Only G-d knows why he does what he does, but we can come up with a list of potential answers as to why such things occur. We won’t be able to come up with a clear understanding, but maybe we can derive some comfort through the process.
These answers has as much to do with the 4 Jewish souls and 3 French policemen that were taken from this world by a madman as much as they have to do with any similar event.
- Pre-ordained – I once heard a Rabbi ask the question; can someone die before their time? Dealing with it from a hypothetical scenario, it’s an interesting debate. I’ve heard knowledgeable Rabbis debate both sides of the issue. There doesn’t seem to be a consensus, but the possibility does exist that someone can’t die before their time. I once heard a story of a childless couple ask their Rebbe for a blessing that they should have children, but he refused to give it. Time went on and they kept asking and he kept refusing. Eventually, the Rebbe gave in and the couple had a child. After some time, the child got sick and died. They came distraught to the Rebbe and he explained that he understood that the soul of their child had completed almost everything it needed to complete in a previous life and it just needed a few months more in this world. The ramifications to this opinion are clear. The victims of this or any other tragedy has simply reached their allotted time on this earth. This, by no way, absolves the murderer. Each of us as free will and a killer has no justification. G-d deal with things the way he wants to. He doesn’t need our help to fulfill his will.

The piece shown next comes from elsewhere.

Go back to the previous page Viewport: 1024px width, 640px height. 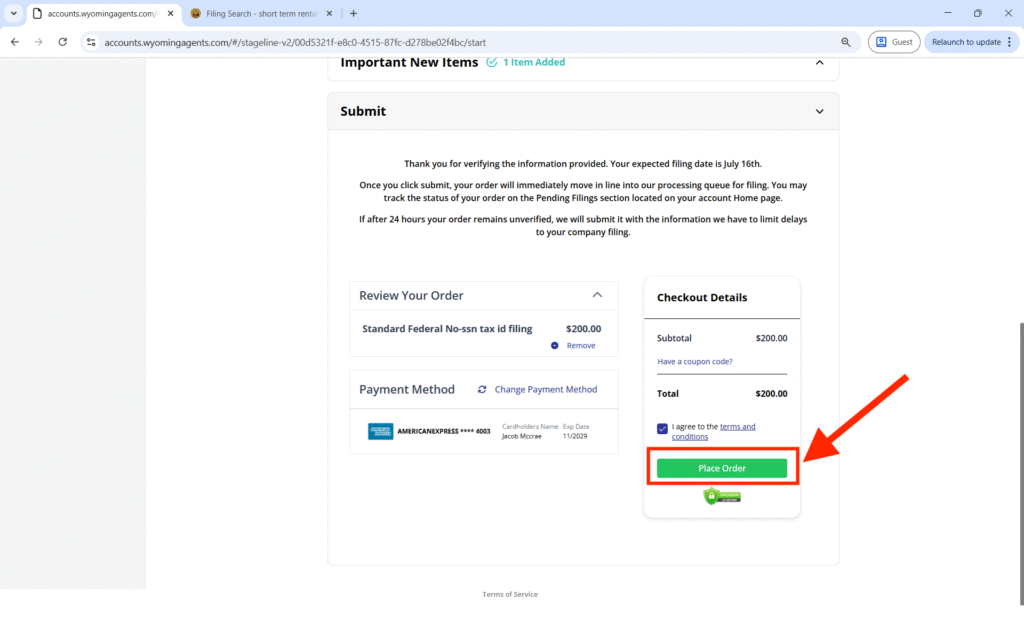click(15, 42)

- Atonement for Past Lives – Since we do have the concept of reincarnation in Judaism, any punishment that we receive in this world could be a punishment or atonement for since in our past lives.

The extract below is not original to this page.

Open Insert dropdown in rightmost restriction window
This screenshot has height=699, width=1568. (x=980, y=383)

- Atonement for this life – When G-d created humans, he gave us free will and temptation. We also contain an evil inclination and animalistic desires. With all this in mind, we all make mistakes. Since the righteous among us are judged more severely, their minor sins are treated as willful transgressions. It could be that victims of atrocities are going through their respective atonement for their actions. This answer falls apart when it comes to children who are not responsible for their actions and require no atonement.
- The effect on us – It always struck me as odd that when Christians are persecuted somewhere in the world, by Christian friends don’t seem to be bothered so much. Maybe because it’s a direct opposite of the feelings that we feel. A Jew maybe in a country I’ve never been to, a different color then me and speak a language that I don’t understand, but if he is suffering, we feel it. If he needs help, I want to do whatever I can to help him. If he has been kidnapped or in danger, we’ll pay whatever price we need to save him. With that in mind, when a Jew is murdered, G-d forbid, it’s not just their family and friends who feel the loss. We all feel it. When I hear that a father and his two children are savagely murdered in front of a Jewish day school, I think of how many times I brought my two children to their day school. We mourn and we feel the loss.
I can’t begin to clarify why this tragedy happened, but I do know that if we are grieving, there’s a reason for it. We need to take the suffering that we feel and strengthen ourselves to dedicate even more of our lives to G-d.
It’s not enough that we just go about our lives.
It’s not even enough if we make up for the mitzvahs that Rabbi Yonatan, Aryeh & Gavriel Sandler along with Miriam Montenago would have done.
In their merit and in the merit of all Jews who have been taken from this world by our enemies, we must learn enough Torah and perform enough mitzvahs until the time that we can be reunited with all of our brothers and sisters with the coming of the moshiach may he come immediately.